Is your house in a neighborhood that is growing or declining? What is the condition of your neighborhood? Do your neighbors take good care of their homes and yards or are many of the houses on your street in need of some TLC? These types of expenses are not exclusive to real estate investors. If you were to list your house with an agent as a “fixer-upper,” would-be buyers would also consider the amount of money they would have to invest in the house post purchase to correct any defects and bring it up to date. Homeowners are less efficient than investors when it comes to rehabbing a house. Investors can typically rehab a house 25% cheaper than a regular homeowner as they tend to buy materials in bulk, have strong relationships with contractors and sub-contractors who keep labor costs low. In other words, , a fixer-upper house is going to look like a much bigger and more expensive job to a regular homeowner than to an investor.
Good real estate companies are not in the business of cheating their customers. Most want to put together a great deal, where their customers are happy and willing to tell others. Word-of-mouth is a very powerful influencer. But these types of repairs and updates have to be considered when determining how much an investor can offer you for your house. Knowing the condition of your house, it’s value and what it’s going to take in terms of repair and rehab will help you manage expectations.
10. Do you have any debts?
We’re not talking credit cards or car payments here but rather unpaid debts or financial judgements that may be charged against you. Often times creditors with unpaid balances will put a lien against your house. When a house is being sold, title companies prepare what is called a Title Commitment. This insures the close against any liens, protecting the buyer from any judgements or liens once the property transfers from one owner to another.
In order for the title company to insure a closing it will conduct a title search, using the property address and the owner(s) names. This is a pretty extensive search and 99% of the time covers any liens or judgements. To close the sale, these debts have to be satisfied first. For creditors, this is less costly than hiring an attorney and pursuing legal action. We’ve often seen liens on houses as old as 10 years. In some cases, the homeowners didn’t even know they existed. But when it comes time to sell these have to be satisfied and removed from the deed unless the new buyer is willing to assume the debt.
These types of expenses can be frustrating and sometimes embarrassing but it is always a good idea to share this information with the real estate investor. A good real estate investor will work with you and the title company to try to remove as many of these liens as possible. At Ittenbach Capital, we see this all the time. And have had the opportunity to help sellers eliminate thousands of dollars so that they can keep as much of their money as possible.
11. No Fees or Commissions. You pay no out of pocket expenses.
When you work with a real estate investor you should never have to pay any fees or commissions. This is one of the biggest benefits of working with a real estate investor, besides selling it fast. Most investors will cover all your closing costs, which can typically cost between $1,200 to $2,500. Additionally, real estate investors are buying your house as-is, so no need to pay for any repairs or make any improvements.
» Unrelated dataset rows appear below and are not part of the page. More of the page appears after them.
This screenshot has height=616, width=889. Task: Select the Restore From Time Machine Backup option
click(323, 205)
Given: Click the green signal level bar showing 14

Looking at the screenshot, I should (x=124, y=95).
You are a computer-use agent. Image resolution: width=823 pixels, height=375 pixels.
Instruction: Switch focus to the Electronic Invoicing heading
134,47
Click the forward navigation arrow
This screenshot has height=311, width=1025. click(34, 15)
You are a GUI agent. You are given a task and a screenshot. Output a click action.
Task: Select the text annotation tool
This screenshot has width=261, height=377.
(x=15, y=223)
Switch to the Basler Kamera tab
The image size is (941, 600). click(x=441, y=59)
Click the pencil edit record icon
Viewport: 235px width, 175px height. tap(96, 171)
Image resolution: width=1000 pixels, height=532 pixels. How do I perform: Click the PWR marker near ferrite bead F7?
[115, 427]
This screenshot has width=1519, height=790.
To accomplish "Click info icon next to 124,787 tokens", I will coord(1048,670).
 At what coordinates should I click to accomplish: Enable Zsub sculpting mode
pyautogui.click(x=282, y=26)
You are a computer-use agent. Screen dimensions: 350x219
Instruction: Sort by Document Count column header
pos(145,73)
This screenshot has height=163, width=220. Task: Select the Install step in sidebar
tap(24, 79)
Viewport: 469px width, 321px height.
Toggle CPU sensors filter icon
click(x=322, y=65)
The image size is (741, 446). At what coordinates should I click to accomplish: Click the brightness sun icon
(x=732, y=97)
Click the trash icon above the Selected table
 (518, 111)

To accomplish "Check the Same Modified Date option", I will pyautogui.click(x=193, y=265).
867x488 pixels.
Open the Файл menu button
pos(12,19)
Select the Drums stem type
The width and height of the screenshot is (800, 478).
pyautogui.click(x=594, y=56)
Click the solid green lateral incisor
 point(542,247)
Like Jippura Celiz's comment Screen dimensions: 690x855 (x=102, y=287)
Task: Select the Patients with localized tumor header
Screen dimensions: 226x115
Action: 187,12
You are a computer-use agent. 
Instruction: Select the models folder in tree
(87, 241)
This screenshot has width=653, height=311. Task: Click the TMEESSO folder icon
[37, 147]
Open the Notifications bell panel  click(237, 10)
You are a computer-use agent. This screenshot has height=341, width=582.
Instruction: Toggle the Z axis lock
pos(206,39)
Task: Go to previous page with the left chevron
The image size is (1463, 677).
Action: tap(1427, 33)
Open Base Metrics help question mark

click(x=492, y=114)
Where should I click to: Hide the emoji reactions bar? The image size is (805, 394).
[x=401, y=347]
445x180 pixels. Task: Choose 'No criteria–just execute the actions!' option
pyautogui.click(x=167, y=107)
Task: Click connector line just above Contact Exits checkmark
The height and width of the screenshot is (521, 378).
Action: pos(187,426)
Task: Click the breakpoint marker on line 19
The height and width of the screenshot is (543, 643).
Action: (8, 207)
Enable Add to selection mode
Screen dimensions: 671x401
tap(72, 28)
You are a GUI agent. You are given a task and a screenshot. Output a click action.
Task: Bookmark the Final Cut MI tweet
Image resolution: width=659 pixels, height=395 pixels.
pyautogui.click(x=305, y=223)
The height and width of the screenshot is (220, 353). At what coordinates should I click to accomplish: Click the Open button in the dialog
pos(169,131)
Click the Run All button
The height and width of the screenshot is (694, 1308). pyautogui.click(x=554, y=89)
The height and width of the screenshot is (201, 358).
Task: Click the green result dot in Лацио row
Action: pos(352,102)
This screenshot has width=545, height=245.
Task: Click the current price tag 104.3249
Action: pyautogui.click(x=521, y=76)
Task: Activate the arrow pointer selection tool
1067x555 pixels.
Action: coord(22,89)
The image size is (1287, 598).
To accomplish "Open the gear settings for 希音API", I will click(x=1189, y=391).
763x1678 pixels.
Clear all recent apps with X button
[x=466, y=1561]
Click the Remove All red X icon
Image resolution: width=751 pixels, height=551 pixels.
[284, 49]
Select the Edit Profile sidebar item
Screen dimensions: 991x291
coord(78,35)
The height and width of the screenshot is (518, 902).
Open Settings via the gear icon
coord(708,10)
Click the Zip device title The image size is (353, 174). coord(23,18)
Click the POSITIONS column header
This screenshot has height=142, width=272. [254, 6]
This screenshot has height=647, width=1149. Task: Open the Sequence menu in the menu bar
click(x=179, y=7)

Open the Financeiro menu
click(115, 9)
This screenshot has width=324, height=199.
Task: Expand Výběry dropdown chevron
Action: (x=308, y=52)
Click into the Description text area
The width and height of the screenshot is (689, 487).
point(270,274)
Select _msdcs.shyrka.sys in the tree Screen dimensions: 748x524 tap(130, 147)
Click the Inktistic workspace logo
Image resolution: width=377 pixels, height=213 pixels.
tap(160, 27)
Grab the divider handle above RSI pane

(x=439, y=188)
The only thing you have to do is pack up and move on.
12. Flexible closing
This can be a very big benefit for a seller. Imagine, knowing that your house is sold but you don’t have to move out until you are ready! Typically, when working with a realtor or even selling your house yourself, once an offer is accepted you have 45 days to find a new place and move. This can and typically does add a lot of stress for sellers and even buyers. There’s a lot that has to happen in a very short period of time. Don’t forget, with a traditional retail listing with a broker, you will also have to coordinate some repairs to the house for defects found during inspection.